CYCLING PERFORMANCE TIPS
This time my flight was preceded by a very strenuous walk 36 hours before. I figured I'd get in my exercise before a full day of travel. But I overdid it. I underestimated the irregularity of the 2000 foot downhill trail from the summit. It was so strenuous that I had quadriceps pain that limited a normal gait. But I figured I'd have the next 2 days to recover and then get back to my biking. 36 hours after the flight I developed unilateral calf pain from a DVT.

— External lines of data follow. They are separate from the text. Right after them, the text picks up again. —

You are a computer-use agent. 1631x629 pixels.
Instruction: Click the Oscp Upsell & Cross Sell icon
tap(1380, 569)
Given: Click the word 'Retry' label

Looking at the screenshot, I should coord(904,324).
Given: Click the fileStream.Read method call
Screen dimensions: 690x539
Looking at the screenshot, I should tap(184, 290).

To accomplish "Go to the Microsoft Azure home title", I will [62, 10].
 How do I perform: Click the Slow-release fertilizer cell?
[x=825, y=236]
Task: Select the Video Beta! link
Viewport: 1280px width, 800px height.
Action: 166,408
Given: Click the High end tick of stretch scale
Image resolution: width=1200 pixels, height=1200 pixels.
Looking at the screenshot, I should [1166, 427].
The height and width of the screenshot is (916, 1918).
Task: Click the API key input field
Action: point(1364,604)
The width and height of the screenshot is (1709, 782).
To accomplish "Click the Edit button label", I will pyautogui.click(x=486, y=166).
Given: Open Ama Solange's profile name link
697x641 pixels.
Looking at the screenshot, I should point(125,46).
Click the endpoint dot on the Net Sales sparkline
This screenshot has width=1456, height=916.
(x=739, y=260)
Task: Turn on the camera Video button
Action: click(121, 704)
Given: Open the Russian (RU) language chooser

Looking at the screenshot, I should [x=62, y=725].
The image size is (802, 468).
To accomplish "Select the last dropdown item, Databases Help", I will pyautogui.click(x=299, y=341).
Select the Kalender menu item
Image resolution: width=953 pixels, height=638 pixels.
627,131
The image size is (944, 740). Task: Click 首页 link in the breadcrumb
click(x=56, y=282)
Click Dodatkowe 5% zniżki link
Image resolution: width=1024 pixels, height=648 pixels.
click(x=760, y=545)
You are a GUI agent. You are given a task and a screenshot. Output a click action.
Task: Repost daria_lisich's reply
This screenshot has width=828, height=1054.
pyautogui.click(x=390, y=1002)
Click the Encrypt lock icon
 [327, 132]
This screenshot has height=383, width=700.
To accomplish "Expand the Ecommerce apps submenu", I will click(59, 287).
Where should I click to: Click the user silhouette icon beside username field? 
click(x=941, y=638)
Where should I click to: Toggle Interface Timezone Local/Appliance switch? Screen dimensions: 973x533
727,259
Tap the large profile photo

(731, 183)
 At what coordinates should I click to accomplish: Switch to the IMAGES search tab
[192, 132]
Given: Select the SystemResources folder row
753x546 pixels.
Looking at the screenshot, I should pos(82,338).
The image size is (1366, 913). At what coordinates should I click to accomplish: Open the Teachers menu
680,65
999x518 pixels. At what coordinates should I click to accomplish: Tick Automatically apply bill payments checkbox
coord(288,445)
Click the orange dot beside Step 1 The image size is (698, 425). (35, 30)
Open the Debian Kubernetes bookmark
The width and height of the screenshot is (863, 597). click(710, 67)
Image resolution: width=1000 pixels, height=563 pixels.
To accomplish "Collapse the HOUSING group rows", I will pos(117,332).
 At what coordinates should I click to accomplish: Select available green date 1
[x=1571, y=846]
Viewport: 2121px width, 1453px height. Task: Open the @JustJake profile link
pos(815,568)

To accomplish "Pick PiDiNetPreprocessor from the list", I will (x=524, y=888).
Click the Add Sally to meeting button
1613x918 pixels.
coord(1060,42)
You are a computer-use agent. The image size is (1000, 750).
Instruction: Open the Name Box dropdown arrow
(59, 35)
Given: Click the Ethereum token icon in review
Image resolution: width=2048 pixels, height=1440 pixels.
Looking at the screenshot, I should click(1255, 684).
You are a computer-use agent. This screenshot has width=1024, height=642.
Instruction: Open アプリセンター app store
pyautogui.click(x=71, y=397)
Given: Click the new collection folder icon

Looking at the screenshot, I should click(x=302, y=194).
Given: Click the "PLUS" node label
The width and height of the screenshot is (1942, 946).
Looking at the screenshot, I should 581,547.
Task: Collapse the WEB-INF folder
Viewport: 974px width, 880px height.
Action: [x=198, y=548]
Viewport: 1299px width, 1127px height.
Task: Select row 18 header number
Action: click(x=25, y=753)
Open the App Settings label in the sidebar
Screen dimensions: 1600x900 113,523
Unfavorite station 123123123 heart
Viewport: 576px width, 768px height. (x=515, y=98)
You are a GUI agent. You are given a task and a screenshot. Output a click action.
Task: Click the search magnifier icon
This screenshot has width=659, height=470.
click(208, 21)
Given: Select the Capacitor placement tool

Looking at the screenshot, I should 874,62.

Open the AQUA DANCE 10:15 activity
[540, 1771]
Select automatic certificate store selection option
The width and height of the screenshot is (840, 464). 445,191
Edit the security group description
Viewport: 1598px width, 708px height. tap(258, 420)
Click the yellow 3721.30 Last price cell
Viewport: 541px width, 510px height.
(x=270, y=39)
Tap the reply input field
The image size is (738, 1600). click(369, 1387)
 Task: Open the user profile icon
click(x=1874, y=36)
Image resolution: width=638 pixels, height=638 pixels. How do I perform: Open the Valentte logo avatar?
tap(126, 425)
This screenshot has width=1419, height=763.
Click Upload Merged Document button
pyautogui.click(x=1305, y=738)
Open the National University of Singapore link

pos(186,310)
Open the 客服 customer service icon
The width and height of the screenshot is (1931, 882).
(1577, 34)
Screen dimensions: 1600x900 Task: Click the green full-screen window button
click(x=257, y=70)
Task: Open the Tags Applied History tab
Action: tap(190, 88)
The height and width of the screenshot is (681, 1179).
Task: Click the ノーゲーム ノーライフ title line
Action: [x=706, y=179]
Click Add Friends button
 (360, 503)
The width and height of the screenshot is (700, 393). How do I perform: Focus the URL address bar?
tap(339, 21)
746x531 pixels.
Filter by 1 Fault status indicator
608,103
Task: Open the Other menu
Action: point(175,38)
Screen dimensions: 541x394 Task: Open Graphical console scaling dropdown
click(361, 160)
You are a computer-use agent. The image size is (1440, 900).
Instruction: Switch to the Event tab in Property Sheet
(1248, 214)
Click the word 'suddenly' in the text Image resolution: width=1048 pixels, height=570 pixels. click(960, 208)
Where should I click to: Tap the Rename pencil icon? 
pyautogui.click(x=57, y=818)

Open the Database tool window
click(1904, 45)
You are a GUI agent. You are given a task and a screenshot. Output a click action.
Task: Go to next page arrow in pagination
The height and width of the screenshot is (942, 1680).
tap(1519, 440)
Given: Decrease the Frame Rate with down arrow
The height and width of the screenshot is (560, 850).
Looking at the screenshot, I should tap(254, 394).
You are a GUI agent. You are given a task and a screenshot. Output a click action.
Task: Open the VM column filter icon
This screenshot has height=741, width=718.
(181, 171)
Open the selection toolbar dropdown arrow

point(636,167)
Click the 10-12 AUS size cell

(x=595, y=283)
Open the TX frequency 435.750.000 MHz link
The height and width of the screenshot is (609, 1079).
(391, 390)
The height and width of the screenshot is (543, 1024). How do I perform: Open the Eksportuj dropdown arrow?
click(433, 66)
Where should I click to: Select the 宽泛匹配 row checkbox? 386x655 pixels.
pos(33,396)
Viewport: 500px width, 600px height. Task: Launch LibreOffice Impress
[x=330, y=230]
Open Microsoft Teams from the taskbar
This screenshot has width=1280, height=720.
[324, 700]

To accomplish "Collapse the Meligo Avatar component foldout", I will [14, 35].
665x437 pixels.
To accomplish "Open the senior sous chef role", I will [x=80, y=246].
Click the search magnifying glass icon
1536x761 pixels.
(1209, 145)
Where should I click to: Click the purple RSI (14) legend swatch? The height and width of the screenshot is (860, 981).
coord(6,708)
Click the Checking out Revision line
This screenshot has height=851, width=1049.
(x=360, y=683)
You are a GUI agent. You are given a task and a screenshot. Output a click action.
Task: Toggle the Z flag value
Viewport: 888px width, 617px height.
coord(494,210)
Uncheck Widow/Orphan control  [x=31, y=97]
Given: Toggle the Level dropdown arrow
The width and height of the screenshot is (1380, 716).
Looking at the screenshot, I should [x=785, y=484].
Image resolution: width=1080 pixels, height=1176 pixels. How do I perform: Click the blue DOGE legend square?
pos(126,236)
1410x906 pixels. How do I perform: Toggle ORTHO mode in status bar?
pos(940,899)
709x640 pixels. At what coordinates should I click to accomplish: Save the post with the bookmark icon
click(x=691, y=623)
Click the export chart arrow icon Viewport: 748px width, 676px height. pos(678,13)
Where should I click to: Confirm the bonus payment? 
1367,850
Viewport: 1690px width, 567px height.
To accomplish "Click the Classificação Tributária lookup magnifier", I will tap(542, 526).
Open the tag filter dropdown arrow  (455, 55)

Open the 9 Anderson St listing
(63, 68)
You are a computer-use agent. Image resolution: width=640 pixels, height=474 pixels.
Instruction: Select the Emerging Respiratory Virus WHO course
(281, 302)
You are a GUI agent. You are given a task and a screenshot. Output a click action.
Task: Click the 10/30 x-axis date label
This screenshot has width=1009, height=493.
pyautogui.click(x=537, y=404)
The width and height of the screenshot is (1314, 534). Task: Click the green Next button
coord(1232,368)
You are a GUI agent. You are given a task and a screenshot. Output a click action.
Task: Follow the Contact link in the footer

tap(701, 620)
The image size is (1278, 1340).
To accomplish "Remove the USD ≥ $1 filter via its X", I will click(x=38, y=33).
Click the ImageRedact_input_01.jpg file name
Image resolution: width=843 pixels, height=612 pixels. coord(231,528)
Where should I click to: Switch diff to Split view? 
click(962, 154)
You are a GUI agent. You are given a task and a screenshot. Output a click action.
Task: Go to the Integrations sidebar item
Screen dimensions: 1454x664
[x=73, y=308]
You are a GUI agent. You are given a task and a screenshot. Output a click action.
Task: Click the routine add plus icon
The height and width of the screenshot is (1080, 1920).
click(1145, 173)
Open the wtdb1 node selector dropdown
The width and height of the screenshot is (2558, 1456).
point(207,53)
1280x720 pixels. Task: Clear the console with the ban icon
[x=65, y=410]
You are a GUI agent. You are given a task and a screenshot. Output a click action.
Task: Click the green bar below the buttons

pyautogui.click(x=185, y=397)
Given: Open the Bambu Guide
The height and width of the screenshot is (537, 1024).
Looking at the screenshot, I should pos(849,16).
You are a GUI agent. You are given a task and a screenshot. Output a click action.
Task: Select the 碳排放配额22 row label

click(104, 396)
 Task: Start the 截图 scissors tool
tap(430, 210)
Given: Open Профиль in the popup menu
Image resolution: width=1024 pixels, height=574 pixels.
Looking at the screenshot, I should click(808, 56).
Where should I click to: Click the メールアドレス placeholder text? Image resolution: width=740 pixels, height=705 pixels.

Doing a little research, I found this was a high risk combination - extreme exercise followed by a long (> 4 hour) flight/car trip. If you are a triathlete or run marathons you should take note. I'm not sure about century+ bike rides but that probably adds a little risk as well.
Strenuous exercise increase both the clot forming as well as the blood clot "busting" (fibrinolytic) arms of the blood coagulation system. They are normally in balance and remain balance as exercise ramps up. BUT then the clot "busting" side returns to a normal level of activity more quickly than the clot forming side, and this imbalance puts you in a "hypercoaguable" state for a few days. Add a long period of sitting and DVT risk goes up.
This study of blood parameters that reflect both the clotting and busting pathways post marathon and demonstrates the imbalance - the physiologic background.
And this paper (with references) pulls it all together.
How can you minimize your risk if you are traveling after a major event such as an ironman or marathon?
This article which reviewed the literature on DVT formation post orthopedic surgery (which is a much greater DVT risk than flying) demonstrated aspirin to be as effective as a preventative measure as using coumadin and other blood "thinning" medications.